“I don’t get no respect!” That was Rodney Dangerfield’s catchphrase.
I say this is terribly true today in the universe of electronic communications where, I point out, it is we that don’t give any respect. In our typing and our composition we are lazy, slovenly, careless, thoughtless, nonchalant — in short, downright disrespectful — and we don’t seem give a whatever about it…until we get no respect ourselves. Then we’re upset.
- We misspell names of people and businesses.
- We incorrectly name businesses and organizations.
- We ignore capitalization of proper names and trademark names.
- We misquote people, using incorrect words.
- We type famous quotes, but attribute them to the wrong people.
- We don’t check our sources to see if they are real or a hoax.
- We post and publish incorrect links.
Yeah, yeah, so what? Who cares? You know, you know what I mean.
Businesses can’t be so cavalier. Their success depends on enforceable copyrights, brand name identification, proper use of product names, tag lines, quotes, successful SEO, correct URLs, etc.
To start with, misspelling someone’s name is just plain rude. Our names, our choice of spelling, our inclusion of middle names, initials, nicknames are an integral part of how we present ourselves to the world, and how we see, hold, and validate ourselves. When you misspell or incorrectly capitalize someone’s name you are directly insulting them. In my opinion they have every right to be angry.

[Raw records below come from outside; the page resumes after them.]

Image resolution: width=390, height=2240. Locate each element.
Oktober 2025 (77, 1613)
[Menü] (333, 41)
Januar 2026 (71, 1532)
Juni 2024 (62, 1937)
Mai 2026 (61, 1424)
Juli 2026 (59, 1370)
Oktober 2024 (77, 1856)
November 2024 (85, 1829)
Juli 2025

A misspelling could mean a reader couldn’t find a volume, and an author doesn’t sell a book. A misspelling could mean an innocent person can be harassed for the financial dealings of some ne’er-do-well.
For bloggers and online authors, misspelling other peoples’ names can alienate those folks, and the important trackbacks, reciprocal links and mutual admiration referrals and recommendations may never materialize for you.
When someone reviews our Business Plan Pro product but calls it, say BizinessPro Writer, we lose customers. It can, and will happen to your product as well. When you refer to a product or company or website, check to be sure you are using the correct name.
Ignoring capitalization of letters in names can cause confusion, and possibly a loss of copyright protection. For instance, we all know that Twitter is the proper name of a social communication network, and twitter is a bird song. The soft drink is spelled Coke, but coke is a narcotic and a coal derivative used in making steel.
As another example, take jello. Jell-O [note the capitalization now, if you haven’t before] is the protected trade-name, but it has become a generic word for any type of gelatin-based dessert. Go to the store and you’ll see Knox, Royal, a local private label maybe, but to the customer they are all jello and they don’t care which one they buy. You can be sure that Jell-O cares.
Adobe’s Photoshop is well on its way to becoming an eponymous term. Now anytime someone makes a casual remark about manipulating pictures, they say they photoshoped it, regardless of which digital image editing software program they actually used.
It costs businesses billions annually in marketing branding efforts to keep their brand names visible, unique, known and purchased. But lazy, thoughtless, careless typing works everyday to negate the value of your marketing efforts.
No end of trouble, misinterpretation, bad feelings, feuds, lawsuits, destroyed public images and reputations have come about because of misquoting. Something as small as a single letter or two (could, would, should) can change the entire meaning of your business’ publicly made statement of concern to one of callous indifference, and the survival of your company.
Many quotes from literature and famous people from years past have slipped into our vernacular. They are often misquoted and misattributed. Brush up your Shakespeare by Michael Macrone has an entire chapter on popular phrases which people think came from the Bard, but did not. “The long and the short of it” “Nor Hell a fury, like a woman scorn’d” “Fool’s Paradise” are just few.
This problem is certainly not limited to age-old authors. “Play it again, Sam” – was a line never spoken by Ingrid Bergman or Humphrey Bogart in Casablanca. “Houston, we have a problem.” This is a misstatement of the actual communication between the Apollo 13 astronauts and Mission Control in Houston. Your credibility suffers when you incorrectly quote, or assign the words to the wrong person.
Recently, the U.K. mainstream media was caught not checking their sources adequately. They printed quotes from an elegy for Michael Jackson, from a Twitter post ostensibly by Foreign Secretary, David Miliband. The tweet was actually by a Twitter impostor, a case of identity theft. A significant lapse in due diligence. It damaged the public position of the Foreign Secretary, and discredited the reputation and trustworthiness of those media.
Posting bad links is sloppy and unnecessary. At best, it irritates readers who get the 404 Errors, or end up on a page that has nothing to do with the original publishing. Worse, a bad link loses customers/visitors/business at the intended link. If the author gets affiliate or click-through revenue, publishing a link without checking its accuracy is like throwing money away.
It is time we electronic digital communicators put some polite respect back into our writings. Use spell checkers, proof read, double check and spell correctly the names of people, businesses and products. Don’t assume you’ve got it right. The power of the Internet is just a click away.
After all, if you expect to be respected, you have to show the same respect to others.